### Source excerpt
Studies for Player Piano, nos. 6, 11, 12, 18, 21, 27

Notes

Music Realized by Trimpin.

The American composer Conlon Nancarrow (1912-1997) moved to Mexico and settled in a suburb of Mexico City in 1940, where for the next 50 plus years he composed his revolutionary “Studies for Player Piano”.

James Tenney (composer/teacher/pianist) says “Nancarrow’s decision to concentrate all of his efforts in the one medium was made after several years of frustration in trying to get his earlier instrumental pieces played accurately.  Nancarrow’s choice of player piano permitted his investigation of countless new possibilities in the areas of rhythm, tempo, texture, polyphonic perception and form.  I predict that 21st century historians will rank Conlon Nancarrow’s “Studies for Player Piano” with the most innovative works of Ives, Schoenberg, Stravinsky, Webern, Varese, Partch, Cage, Xenakis – and perhaps a very few others – as the most significant works composed since 1900.”

### Data lines
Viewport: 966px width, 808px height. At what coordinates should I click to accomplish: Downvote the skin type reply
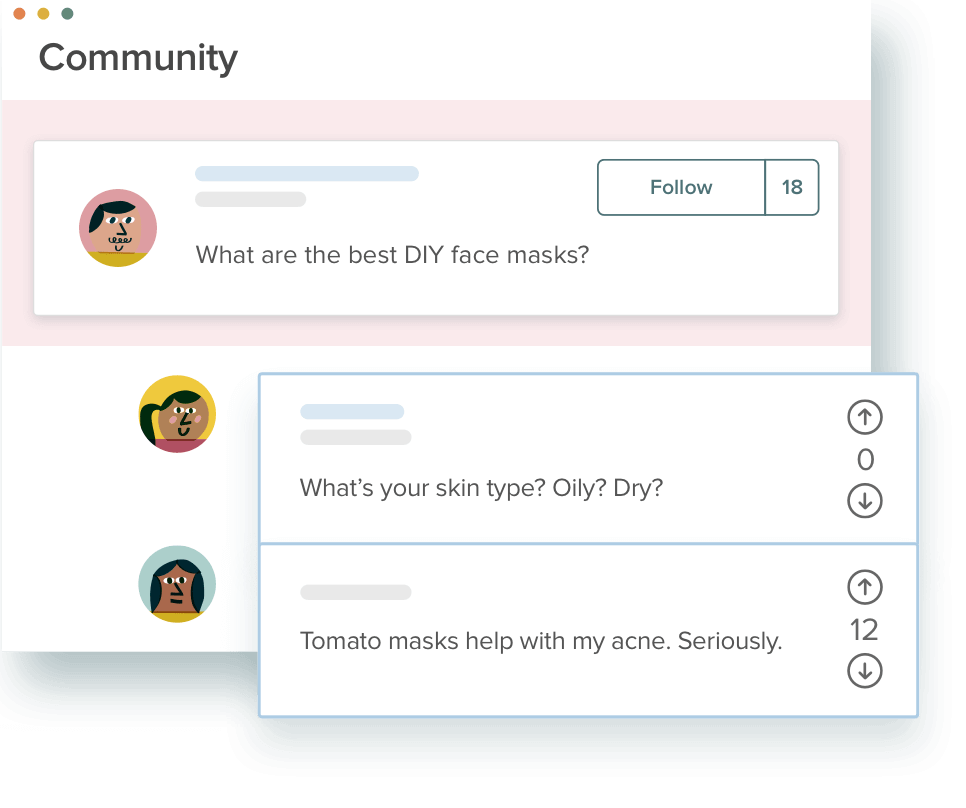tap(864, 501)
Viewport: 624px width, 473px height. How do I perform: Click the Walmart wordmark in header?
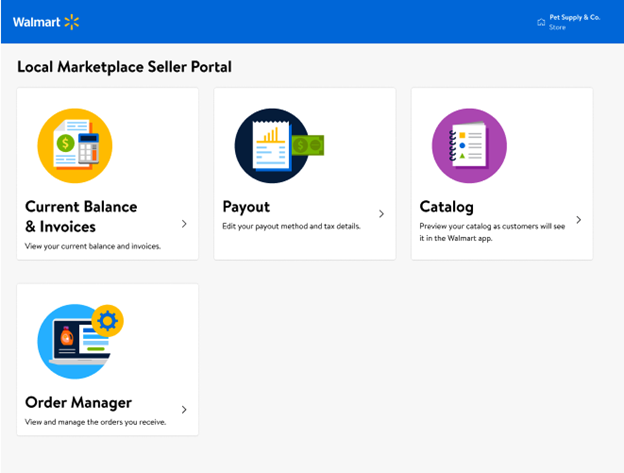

### Tasks to complete
#1 Answer these about the text on Nancarrow's player piano studies:
(a) In what year did Nancarrow settle in a suburb of Mexico City?
(b) Who realized the music?
(c) According to James Tenney, what years of frustration led Nancarrow to concentrate on one medium?
#2 Please resume the text on Nancarrow's player piano studies, picking up after its last sentence.
The data can be set aside for this work.

### Exercise responses
#1
(a) 1940
(b) Trimpin
(c) Several years of trying to get his earlier instrumental pieces played accurately

#2
Composer/Sculptor Trimpin has a long history with Nancarrow’s music.  Nancarrow permitted Trimpin to make MIDI transcriptions of all of the “Studies for Player Piano” from the original piano rolls.  Trimpin then created a device – the vorsetzer – that fits over the keyboard of a standard piano and plays these MIDI transcriptions.  The vorsetzer is essentially an electro-mechanical pianola, which replicates exactly the music on the original rolls.

Premiere

Date

April 11, 2002

Location

Joyce Theater (New York, NY)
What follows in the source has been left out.